Wednesday, April 21, 2010

Staggering Update: Grip Change

In what might be the biggest change I have made to my golf game since starting in earnest almost one year ago, I elected to change my grip from the interlock grip (middle picture above) to the Vardon overlap (right-most picture above). This was a fairly significant change given that not only have I spent the last year (well, almost year) with the interlock grip, but it has been my natural - or at least ingrained - preference as far back as when I first grabbed an ancient bamboo shaft driver from my grandfather's basement and whacked tennis balls with it as a means of more efficiently playing with my hyperactive Australian Cattledog. In short, this was a significant departure from any semblance of a "norm" or "instinctive feeling" as I'd developed in the game of golf, and I can only liken it to trying to write with your left hand if you're right-handed, or maybe more accurately shooting a left-handed lay-up (again, for a righty) for the first time once you get to junior high and the coach actually starts coaching as opposed to babysitting.

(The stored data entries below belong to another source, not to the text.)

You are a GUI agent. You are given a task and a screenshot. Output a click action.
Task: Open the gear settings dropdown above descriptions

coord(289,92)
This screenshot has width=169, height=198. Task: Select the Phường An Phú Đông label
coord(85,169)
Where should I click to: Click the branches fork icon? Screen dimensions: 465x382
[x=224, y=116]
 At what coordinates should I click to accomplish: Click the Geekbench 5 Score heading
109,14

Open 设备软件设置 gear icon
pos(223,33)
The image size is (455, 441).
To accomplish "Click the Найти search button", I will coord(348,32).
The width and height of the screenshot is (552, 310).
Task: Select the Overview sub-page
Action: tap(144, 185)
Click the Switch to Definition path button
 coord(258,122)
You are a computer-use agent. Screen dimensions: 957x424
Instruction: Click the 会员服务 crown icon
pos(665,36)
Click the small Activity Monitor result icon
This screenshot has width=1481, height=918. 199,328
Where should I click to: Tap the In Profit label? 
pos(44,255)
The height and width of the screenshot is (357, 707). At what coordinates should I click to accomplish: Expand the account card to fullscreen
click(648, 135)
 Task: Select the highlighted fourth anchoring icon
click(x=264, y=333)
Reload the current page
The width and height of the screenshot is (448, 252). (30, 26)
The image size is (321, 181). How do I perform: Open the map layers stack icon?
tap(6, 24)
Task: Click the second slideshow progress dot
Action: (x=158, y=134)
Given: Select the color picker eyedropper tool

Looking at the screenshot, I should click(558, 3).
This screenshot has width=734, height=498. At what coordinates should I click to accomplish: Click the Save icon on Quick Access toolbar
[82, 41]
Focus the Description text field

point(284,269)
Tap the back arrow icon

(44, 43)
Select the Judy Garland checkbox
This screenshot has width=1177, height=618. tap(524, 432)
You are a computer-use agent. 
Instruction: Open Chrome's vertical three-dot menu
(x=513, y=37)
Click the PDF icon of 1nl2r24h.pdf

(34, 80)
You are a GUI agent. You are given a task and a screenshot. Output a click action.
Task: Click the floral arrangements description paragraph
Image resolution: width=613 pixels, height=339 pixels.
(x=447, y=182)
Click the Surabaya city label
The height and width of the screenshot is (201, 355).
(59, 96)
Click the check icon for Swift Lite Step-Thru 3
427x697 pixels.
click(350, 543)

Without question (just as with writing or shooting the lay-up in a non-accustomed fashion), the change will represent several definitive steps back, and I certainly wouldn't so willingly accept this bit of regression if I didn't think it was *clearly* worth it. And I do believe it's worth it for two key reasons - one somewhat micro and short term, the other far more macro and "looking forward."
  1. With regards to the short term, you will - if you've noted the comments on my practice calendar at the bottom of the homepage - recall that I've been making a very diligent effort to "remove" my right hand from its domination of the swing. Being right-handed, and having a tendency to want to use my arms as opposed to letting them be "pulled" by the lower body, I've long suspected that my overactive right-hand was to blame for a poor swing bottom (in short, fat shots). To remedy that, I'd taken to practicing the Ben Hogan drill (linked here) in which he advocated removing the right forefinger and thumb from the club in order to get a feel for a more even-keeled swing. The results were sufficiently impressive to the point that my suspicions were confirmed - once my right hand was out of play a bit, the swing was far more smooth and the contact more crisp. I couldn't, however, play with that grip (at least not on a long term basis), so I set to finding a way to take my right hand out of the equation and mimic that Hogan drill feel. Through some rather quick experimentation, the overlap grip proved to be as close to an instant solution as I believe I'll come across in golf. With my pinkie fingers not "linked," I feel as though my right hand is "floating" on the grip - the exact feeling I have with the Hogan drill. Though it's only been a few days, the results are incredibly promising and have me looking forward to the start of the official season far more than I was just a few weeks ago, when I felt as though I was butting my head against a wall.
  2. From a more macro perspective, the unfamiliar, even foreign "feel" of the new grip has essentially given my entire golf swing a rebirth. Everything feels different, as if I just started golfing anew only a few days ago. Most importantly, though, I feel as if I just started physically but I have the benefit of a year's worth of trial and error as well as other forms of learning to immediately impart upon this "new" golfer. I'm at a loss for a sufficient way to explain it other than to resort to the following: imagine a basketball player who goes through junior high with a rather ugly shot - a "push it from the hips" type of shot that works against 5'3" junior high kids, but doesn't quite cut it come the first day of high school when 6'3" just might be "short" (my imaginary example of a kid goes to an inner city basketball powerhouse). At some point he's forced to abandon that shot and essentially start over from scratch. In doing so, however, he carries with him all the knowledge, trial & error, and learning that helped him cultivate his shot, but almost instantaneously erases all of the ingrained bad habits that had manifested and become an inherent part of his shot. Essentially, he becomes a blank slate from a physical standpoint, but with a mental awareness and "know-how" well above and beyond that of a traditional blank slate. It effectively becomes a way to reboot bad habits without erasing the beneficial eureka moments that blunted those bad habits. That's where I feel as though I'm at with my golf swing....I essentially have the opportunity to start from scratch given how everything feels new again, but with a year's worth of diligently accumulated knowledge.
I'm not suggesting someone read this and go make a drastic change simply for the sake of making the change per this "blank slate" theory of mine, but rather pointing out how one very deliberate alteration (taking the right hand out of play) has had a tremendous unintended side-effect of sorts. Or maybe I'm just trying too hard to be an optimist with regards to the "two steps back" aspect of the change........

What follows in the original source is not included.